Banks love HELOCs because they bind you, the consumer, to (them) one institution for a long term. You cannot shop for better rates until the term of your mortgage is up.

Here’s how it works – imagine you have a house valued at $250,000.00 and you are in the process of renewing a mortgage for let’s say $125,000.00.   You banker suggested you consider a form of home equity financing that will allow you to obtain better rates on credit cards and a line of credit.

All you have to do is “sign here, initial there and there”.  Oh, but “if you decide not to take it today” then it will cost you more in the future because “you will have to pay additional legal fees”.  The hook is in and the pressure is on.

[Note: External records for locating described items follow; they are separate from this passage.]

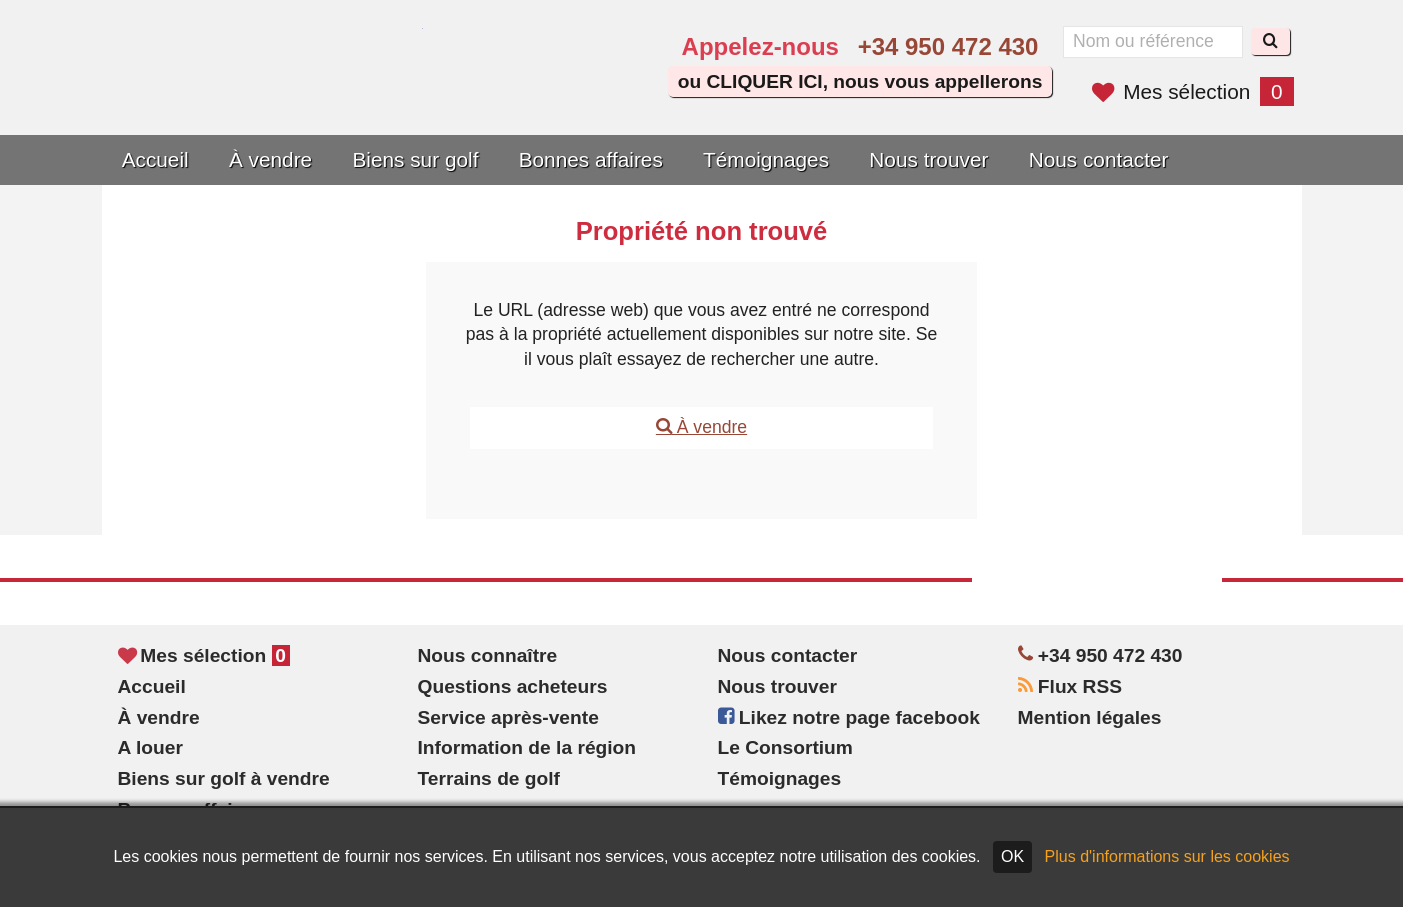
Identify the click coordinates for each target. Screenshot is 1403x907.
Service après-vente (508, 717)
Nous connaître (488, 655)
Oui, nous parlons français (592, 92)
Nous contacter (1099, 159)
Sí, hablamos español (535, 92)
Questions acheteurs (513, 686)
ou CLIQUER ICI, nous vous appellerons (860, 81)
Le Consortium (785, 747)
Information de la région (527, 747)
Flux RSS (1070, 686)
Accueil (155, 159)
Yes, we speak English (479, 92)
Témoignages (766, 159)
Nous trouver (928, 159)
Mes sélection (1192, 91)
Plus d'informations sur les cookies (1167, 856)
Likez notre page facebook (849, 717)
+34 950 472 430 (948, 46)
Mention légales (1090, 717)
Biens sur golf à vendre (224, 778)
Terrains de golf (489, 778)
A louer (150, 747)
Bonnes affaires (591, 159)
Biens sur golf (415, 159)
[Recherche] (1270, 41)
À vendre (270, 159)
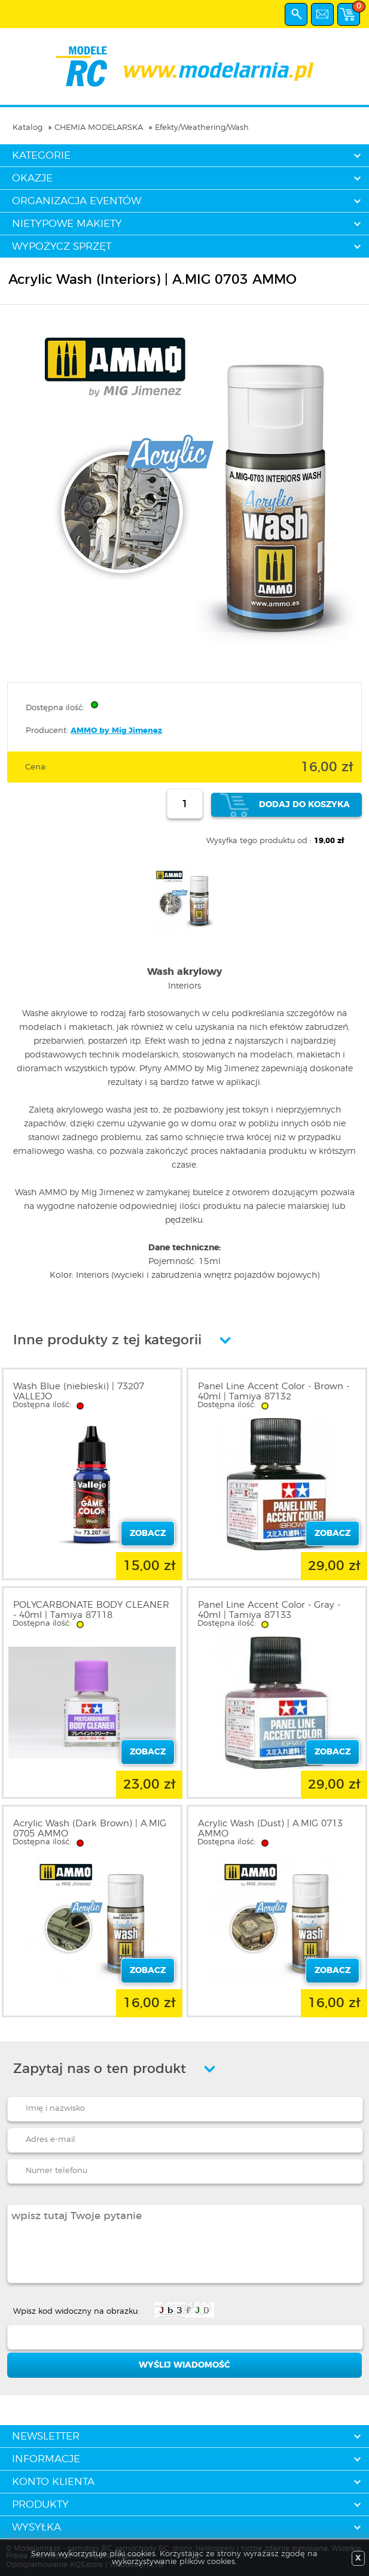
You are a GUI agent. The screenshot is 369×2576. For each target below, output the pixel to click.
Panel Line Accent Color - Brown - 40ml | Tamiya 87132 (273, 1391)
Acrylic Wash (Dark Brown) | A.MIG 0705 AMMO (89, 1828)
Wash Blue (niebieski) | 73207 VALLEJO (78, 1391)
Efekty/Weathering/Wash (202, 128)
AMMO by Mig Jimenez (116, 731)
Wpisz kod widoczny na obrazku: (76, 2312)
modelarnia (184, 66)
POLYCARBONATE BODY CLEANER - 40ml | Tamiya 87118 (91, 1610)
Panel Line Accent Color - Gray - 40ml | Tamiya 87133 (269, 1610)
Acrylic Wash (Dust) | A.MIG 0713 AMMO (270, 1828)
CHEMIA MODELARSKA (98, 128)
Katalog (27, 128)
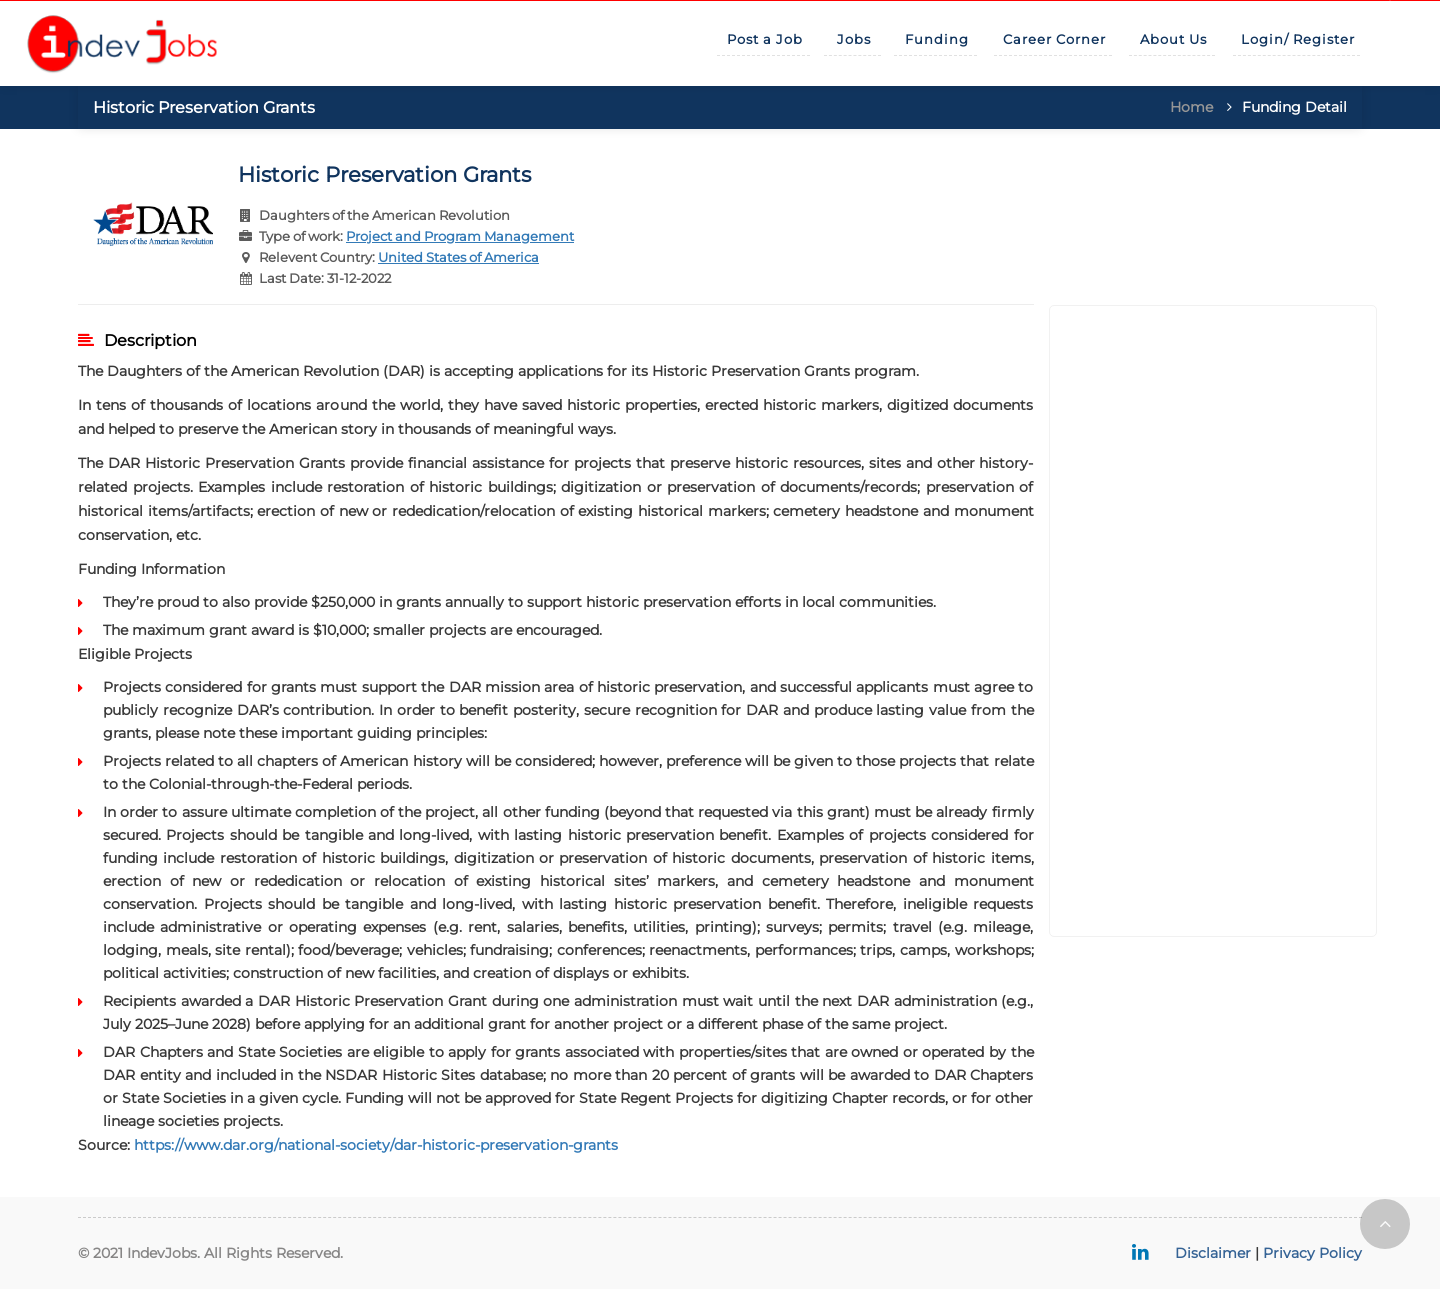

You are told that you go up to 80% of the value of your home – so, since the mortgage is only $125,000.00 you have instant access to $75,000.00 which can either be used on your credit card or on your line of credit (each having slightly different rates of interest).  Just “sign there, yes by the ex, and initial there and initial here” – it’s that easy!

The bank will then register a lien, in first place, against your property for a value of $200,000.00 in correspondence with the total value of available credit.  Life is good for you, as long as you are not tempted to use the credit card and line of credit.  If you do, you will find yourself on a slippery slope that can quickly erode the available equity in your property and leave you paying very large payments to the bank.

If interest rates went down and you wanted to renegotiate your payments with another institution you would have to pay out the bank “in full” for all of its lending (to you) plus penalties.  You are unable to negotiate a new second mortgage at a reduced rate to consolidate the credit card and line of credit – you are pretty much stuck with the same bank for the entire remainder term of the borrowing.

Some people are surprised when thinking about selling their homes to buy another and they discover that they are required to pay out the full balance (of all their borrowings) leaving them with much less than they had anticipated to be put towards the new purchase.

Are HELOCs a good idea?  They are probably a great idea for lenders – but not so much for consumers.  Sage advice – keep your mortgage separate from all your other borrowing and focus on paying down, not adding to it!  You will save yourself thousands of dollars in the long run.